◆ **WHAT TO PRODUCE**: Continue the auction report on paintings by Australian women from the point where it stops.

--- SOURCE EXTRACT Enclosed Below ---

But at all price levels it was painting by Australian women that attracted buyers’ attention. The iconic Australian landscape Through the Gum Trees, Toongabbie (Lot 22 ) by Hilda Rix Nicholas (1884-1961) soared to $110,000 including buyer’s premium on an estimate $30,000-$40,000. This 1920s landscape work steeped in international exhibition history, was scored with black tree outlines over a sunlit field—the planes of colour hinting at the rise of modernism in Australia.
A similarly modernist Catalan Market (Lot 13 ) by Sheila Hawkins (1905-1999) reached $47,000 over a top estimate of $40,000—as did Grace Cossington Smith’s Evening Landscape at Pentecost, c1930, (Lot 18 ) over a top estimate of $25,000. This staccato work by Smith was rhythmic, angular and shone with an atypical colour palette.

--- End of Enclosed SOURCE EXTRACT ---
--- DATASET EXTRACT Enclosed Below ---

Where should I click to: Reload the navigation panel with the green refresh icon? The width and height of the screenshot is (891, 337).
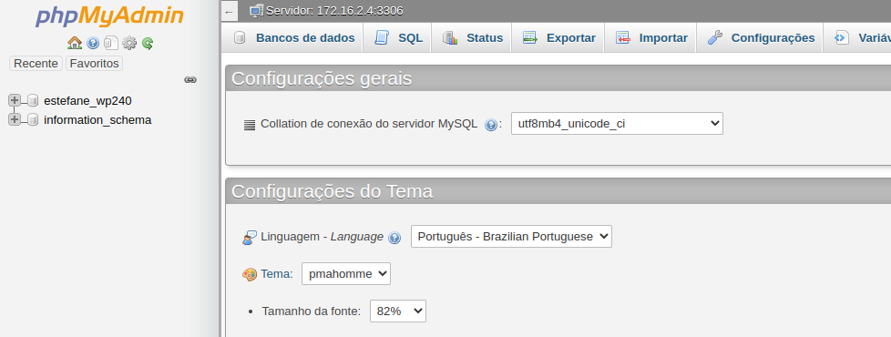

--- End of Enclosed DATASET EXTRACT ---

◆ **ANSWER BELOW**:
Similarly fresh to the market was a vibrant very French Still Life with Flowers and Pears (Lot 31 ) by Bessie Davidson (1879-1965) reaching $62,000 within its estimated range; Davidson, like her compatriot Rupert Bunny spent much of her painting life in France, but remained staunchly Australian. Even at the tail end of the sale, a beautiful Art Deco linocut Steeplechasing, 1930, (Lot 138 ) by Sybil Andrews reached $20,000 above its $12,000-$15,000 range.
The sonorous early Yvonne Audette (1930- ) Vibrations, 1965, (Lot 61 ), an abstract work quite modest in size but lyrical in spirit, reached $21,000 over a $10,000-$15,000 estimate. Others to sell at or above their estimated ranges were Constance Stokes, Clarice Beckett and Kate O’Connor and of course Margaret Olley. There is a pattern here: these women all contributed to Australian modernist style in previously underestimated ways.
Works from the collection of Gene and Brian Sherman comprised the first seven lots of the sale. Single owner collections are well favoured by the market not only because provenance is indisputable, but also because gallerists such as the Shermans are good pickers. As industry insiders, and instinctive collectors, they were able to seek out key works from across the market with vitality and grace.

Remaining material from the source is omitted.